▶ **Reading text**:
%%

# I want to build a PC!!!



## Euclid34 (Feb 13, 2005)

So the time is approaching and I need to get a new system. I have decided that I want to build my own machine this time around and I am looking for some advice. Could anyone point me out to some good references on the basic steps on putting together a mid-range system these days? I have never done this before so this will be a learning experience for me. I am planning on gathering the components over the course of the next few months and eventually getting it all together. 

as for hardware recommendations, i am a PC gamer, so my hardware i purchase will have to accomodate that. 

and just to prove i am not totally lazy... i searched google for this information and found lots of OLD 'how-to's'.

thanks in advance!


----------



## loserOlimbs (Jun 19, 2004)

Need a monitor? Keyboard and Mouse? What is your price range?


----------



## Euclid34 (Feb 13, 2005)

loserOlimbs said:


> Need a monitor? Keyboard and Mouse? What is your price range?


I do not need a monitor, a keyboard, or a mouse at this time. Ill just bring that stuff over from the old system when the time comes. I really dont have a exact price range that I want to spend in (obviously not RIDICULOUSLY high), but I am planning on gathering components over time.

Let me put it this way, I want a good system that will play the most recent PC games without a problem.

I found a pretty good website, www.mysuperpc.com, that kinda steps thru the process of researching componants and putting them together...

I have an ATI Radeon 9800 Pro that I am contemplating brining over to the new system, or at least trying it out to start .


----------



## SolidSnake85 (Apr 22, 2005)

Can't you just do that at microsoft?


----------



## Euclid34 (Feb 13, 2005)

SolidSnake85 said:


> Can't you just do that at microsoft?


I wish I knew what you were talking about... is that supposed to be funny?


----------



## loserOlimbs (Jun 19, 2004)

At a loss myself as to what Solid is talking about...

That 9800 card is nice allright, but if you build a nice 939 system that card could very fast become your bottle neck.

I'll point you a little, we'll see if we are going in the right direction for you.
http://www.newegg.com/Product/Product.asp?Item=N82E16813131569
great motherboard, great brand. 939 socket with PCIe16x.

http://www.abspc.com/app/search.asp?sp-q=19-103-533&refer=pricewatch
AMD64 3500 Venice core.

Thats about $300 dollars, but those are the first two parts. You can of course scale up or down the price for performance, you can save $50 by going with a AMD 3200.

If you go with that Mobo you will have to buy a PCI express graphics card.

%%

▶ **Required action A**: In the forum thread about building a PC, which graphics card does Euclid34 consider bringing over to the new system?
▶ **Required action B**: Print the part of the forum thread from "I do not need" up to and including "components over time.".
The records are not needed for any of this.

▶ **Information supplied**:

%%

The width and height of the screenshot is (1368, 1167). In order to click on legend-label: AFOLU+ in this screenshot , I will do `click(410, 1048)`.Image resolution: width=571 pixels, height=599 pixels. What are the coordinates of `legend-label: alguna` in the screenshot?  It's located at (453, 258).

%%
%%

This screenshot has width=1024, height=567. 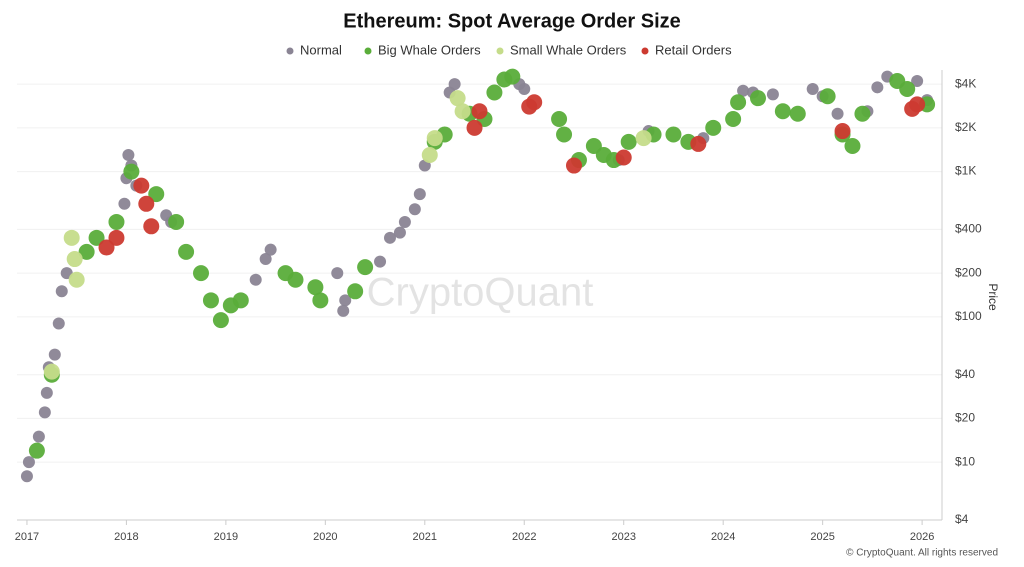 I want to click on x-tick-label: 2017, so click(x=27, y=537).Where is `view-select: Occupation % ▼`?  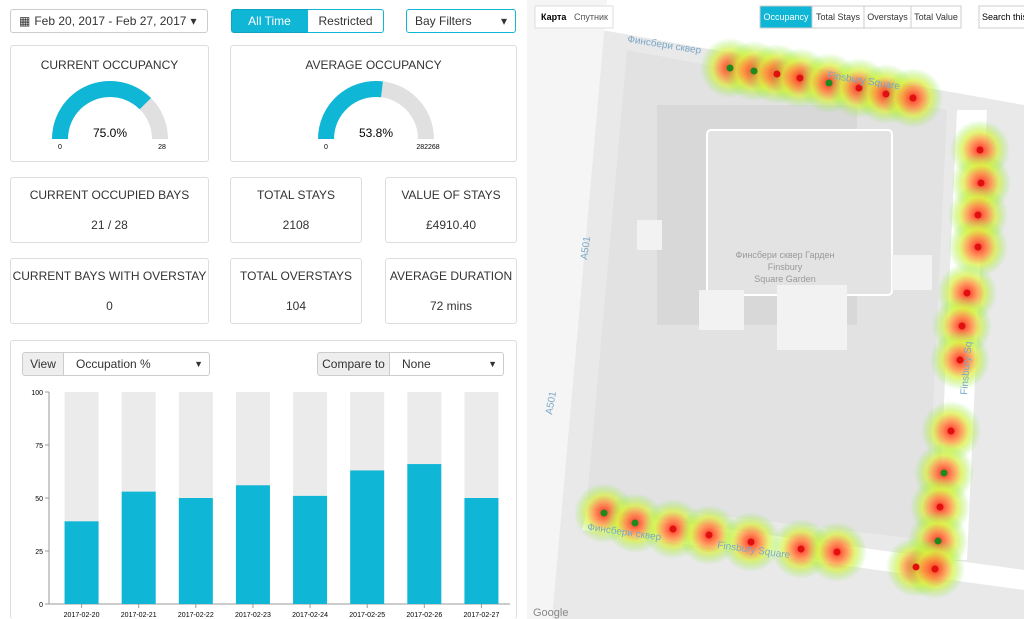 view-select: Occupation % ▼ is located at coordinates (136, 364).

%%

▶ **Final answer A**: An ATI Radeon 9800 Pro.

▶ **Final answer B**:
I do not need a monitor, a keyboard, or a mouse at this time. Ill just bring that stuff over from the old system when the time comes. I really dont have a exact price range that I want to spend in (obviously not RIDICULOUSLY high), but I am planning on gathering components over time.